■ **Exercise task**
Rewrite the material from the line with "You are a computer-use agent. This" up to and including the line with "Select the second", swapping "paint rollers" for "paint brushes" and leaving everything else unchanged.

■ **Given data**

━━━━━━

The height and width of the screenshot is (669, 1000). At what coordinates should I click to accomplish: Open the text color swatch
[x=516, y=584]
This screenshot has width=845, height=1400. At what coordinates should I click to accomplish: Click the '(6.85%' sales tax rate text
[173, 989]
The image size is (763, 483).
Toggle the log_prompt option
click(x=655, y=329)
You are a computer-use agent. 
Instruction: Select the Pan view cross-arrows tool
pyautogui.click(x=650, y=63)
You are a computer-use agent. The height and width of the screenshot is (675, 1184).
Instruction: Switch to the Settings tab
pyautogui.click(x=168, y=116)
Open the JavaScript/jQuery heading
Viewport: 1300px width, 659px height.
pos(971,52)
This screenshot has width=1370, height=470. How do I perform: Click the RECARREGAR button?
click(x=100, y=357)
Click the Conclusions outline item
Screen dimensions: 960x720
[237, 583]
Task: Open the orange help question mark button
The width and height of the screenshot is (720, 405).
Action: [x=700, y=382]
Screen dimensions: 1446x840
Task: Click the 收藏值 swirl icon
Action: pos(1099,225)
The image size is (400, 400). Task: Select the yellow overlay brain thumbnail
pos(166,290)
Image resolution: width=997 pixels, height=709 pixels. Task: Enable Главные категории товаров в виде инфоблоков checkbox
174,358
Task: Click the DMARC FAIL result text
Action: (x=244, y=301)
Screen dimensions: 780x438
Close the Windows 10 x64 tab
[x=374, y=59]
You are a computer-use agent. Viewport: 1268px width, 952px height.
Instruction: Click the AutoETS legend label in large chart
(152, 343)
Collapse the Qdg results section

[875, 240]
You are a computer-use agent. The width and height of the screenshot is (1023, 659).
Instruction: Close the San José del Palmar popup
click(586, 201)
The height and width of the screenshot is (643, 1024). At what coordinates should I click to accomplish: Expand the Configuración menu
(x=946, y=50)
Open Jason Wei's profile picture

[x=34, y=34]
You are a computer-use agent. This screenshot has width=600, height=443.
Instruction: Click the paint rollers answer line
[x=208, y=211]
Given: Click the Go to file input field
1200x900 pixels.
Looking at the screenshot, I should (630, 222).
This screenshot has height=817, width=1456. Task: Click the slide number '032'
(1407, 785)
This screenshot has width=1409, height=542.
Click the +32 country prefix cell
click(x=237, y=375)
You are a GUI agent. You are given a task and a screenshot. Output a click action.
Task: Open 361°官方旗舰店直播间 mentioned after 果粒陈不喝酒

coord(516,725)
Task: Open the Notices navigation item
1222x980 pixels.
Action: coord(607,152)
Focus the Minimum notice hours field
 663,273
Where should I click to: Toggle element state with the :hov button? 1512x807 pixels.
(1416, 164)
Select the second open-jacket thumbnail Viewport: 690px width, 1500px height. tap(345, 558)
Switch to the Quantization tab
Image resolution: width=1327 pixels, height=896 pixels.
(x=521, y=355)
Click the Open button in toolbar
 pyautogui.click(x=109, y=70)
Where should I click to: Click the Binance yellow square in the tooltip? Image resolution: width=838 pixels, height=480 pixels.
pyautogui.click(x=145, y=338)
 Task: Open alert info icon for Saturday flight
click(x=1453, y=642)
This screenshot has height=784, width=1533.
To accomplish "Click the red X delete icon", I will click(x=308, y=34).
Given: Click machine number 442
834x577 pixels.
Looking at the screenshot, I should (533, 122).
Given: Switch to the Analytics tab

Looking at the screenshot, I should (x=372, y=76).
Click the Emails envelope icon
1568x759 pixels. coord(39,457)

━━━━━━

■ **The result**
You are a computer-use agent. This screenshot has width=600, height=443.
Instruction: Click the paint brushes answer line
[x=208, y=211]
Given: Click the Go to file input field
1200x900 pixels.
Looking at the screenshot, I should (630, 222).
This screenshot has height=817, width=1456. Task: Click the slide number '032'
(1407, 785)
This screenshot has width=1409, height=542.
Click the +32 country prefix cell
click(x=237, y=375)
You are a GUI agent. You are given a task and a screenshot. Output a click action.
Task: Open 361°官方旗舰店直播间 mentioned after 果粒陈不喝酒

coord(516,725)
Task: Open the Notices navigation item
1222x980 pixels.
Action: coord(607,152)
Focus the Minimum notice hours field
 663,273
Where should I click to: Toggle element state with the :hov button? 1512x807 pixels.
(1416, 164)
Select the second open-jacket thumbnail Viewport: 690px width, 1500px height. tap(345, 558)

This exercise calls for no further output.